Genome alignment: STAR instead of HISAT2
Pseudo alignment: Salmon instead of Kallisto
Quantification: Salmon instead of RSEM
Alignment options: https://nf-co.re/rnaseq/3.15.0/docs/usage/#alignment-options
Slurm scripts
Check for updated pipeline: nextflow pull nf-core/rnaseq
Module loads and environments TBD depending on the server that we do this on.. UW? Is this right for UW?

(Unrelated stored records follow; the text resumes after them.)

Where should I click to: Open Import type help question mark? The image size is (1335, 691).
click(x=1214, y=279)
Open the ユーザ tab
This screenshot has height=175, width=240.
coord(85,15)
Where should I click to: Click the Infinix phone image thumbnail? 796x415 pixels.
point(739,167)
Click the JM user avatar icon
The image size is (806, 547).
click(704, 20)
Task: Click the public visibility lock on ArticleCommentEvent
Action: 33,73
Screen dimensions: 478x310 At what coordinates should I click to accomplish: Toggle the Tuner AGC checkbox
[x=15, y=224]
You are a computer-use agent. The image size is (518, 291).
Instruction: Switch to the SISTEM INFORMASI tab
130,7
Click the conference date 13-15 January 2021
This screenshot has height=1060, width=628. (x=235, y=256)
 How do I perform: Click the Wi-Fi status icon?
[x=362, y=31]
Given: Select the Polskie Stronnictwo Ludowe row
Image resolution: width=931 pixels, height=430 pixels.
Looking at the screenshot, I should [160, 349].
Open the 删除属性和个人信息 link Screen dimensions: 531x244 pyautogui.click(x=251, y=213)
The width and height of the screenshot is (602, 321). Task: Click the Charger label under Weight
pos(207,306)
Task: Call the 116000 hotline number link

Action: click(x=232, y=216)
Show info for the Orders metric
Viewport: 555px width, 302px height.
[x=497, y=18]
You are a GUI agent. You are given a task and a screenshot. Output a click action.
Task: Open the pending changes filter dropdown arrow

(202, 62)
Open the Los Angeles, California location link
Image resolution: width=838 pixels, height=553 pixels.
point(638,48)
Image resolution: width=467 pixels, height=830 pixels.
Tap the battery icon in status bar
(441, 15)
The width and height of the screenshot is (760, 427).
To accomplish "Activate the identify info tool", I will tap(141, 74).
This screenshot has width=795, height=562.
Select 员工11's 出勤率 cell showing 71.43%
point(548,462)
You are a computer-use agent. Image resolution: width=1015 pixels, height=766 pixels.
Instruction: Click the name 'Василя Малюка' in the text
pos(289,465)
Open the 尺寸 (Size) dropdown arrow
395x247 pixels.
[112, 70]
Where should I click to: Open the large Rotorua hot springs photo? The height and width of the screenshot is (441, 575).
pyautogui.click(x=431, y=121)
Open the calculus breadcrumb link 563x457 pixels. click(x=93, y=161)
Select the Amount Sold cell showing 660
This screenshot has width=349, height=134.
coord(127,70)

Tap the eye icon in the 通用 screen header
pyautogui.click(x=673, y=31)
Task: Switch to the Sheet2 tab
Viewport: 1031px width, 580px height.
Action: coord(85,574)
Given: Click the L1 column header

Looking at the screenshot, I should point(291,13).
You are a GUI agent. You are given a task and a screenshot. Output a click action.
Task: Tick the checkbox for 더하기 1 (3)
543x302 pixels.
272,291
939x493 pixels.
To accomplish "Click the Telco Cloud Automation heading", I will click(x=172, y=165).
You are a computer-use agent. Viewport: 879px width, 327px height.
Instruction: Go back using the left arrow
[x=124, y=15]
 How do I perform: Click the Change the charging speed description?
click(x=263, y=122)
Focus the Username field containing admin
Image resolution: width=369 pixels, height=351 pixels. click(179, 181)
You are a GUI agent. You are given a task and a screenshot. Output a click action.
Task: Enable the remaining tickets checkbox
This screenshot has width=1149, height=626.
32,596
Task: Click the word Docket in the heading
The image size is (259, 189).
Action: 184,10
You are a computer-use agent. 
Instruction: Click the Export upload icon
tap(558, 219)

Fill in extra args for fastp, star, and salmon depending on dataset we’re using?
rnaseq_refgenome.sh
:
#!/bin/bash
#SBATCH --error=extract_output/"%x_error.%j" #if your job fails, the error report will be put in this file
#SBATCH --output=extract_output/"%x_output.%j" #once your job is completed, any final job report comments will be put in this file
#SBATCH --partition=long
#SBATCH --nodes=1
#SBATCH --time=120:00:00
#SBATCH --job-name=rnaseq_pseudoalign
#SBATCH --mem=100GB
#SBATCH --ntasks=24
#SBATCH --cpus-per-task=2
module load singularity/3.10.3
module load nextflow/23.10.1
# SET PATHS
metadata=""
output_dir=""
genome=""
gtf_file=""
gff_file=""
nextflow run nf-core/rnaseq \
-resume \
-profile singularity \
--input ${metadata}/samplesheet.csv \
--outdir ${output_dir} \
--gtf ${gtf_file} \
--gff ${gff_file} \
--fasta ${genome} \
--trimmer fastp \
--aligner star_salmon \
--pseudo_aligner salmon \
--multiqc_title rnaseq_projectitle_refgenome \
--extra_fastp_args '--cut_mean_quality 30 --trim_front1 10' \
--extra_star_align_args '' \
--extra_salmon_quant_args '' \
--deseq2_vst \
--multiqc_methods_description
To run: sbatch rnaseq_refgenome.sh
Note that the pipeline will generate the following files in the working directory:
work # Directory containing the nextflow working files
<OUTDIR> # Finished results in specified location (defined with --outdir)
.nextflow_log # Log file from Nextflow
# Other nextflow hidden files, eg. history of pipeline runs and old logs.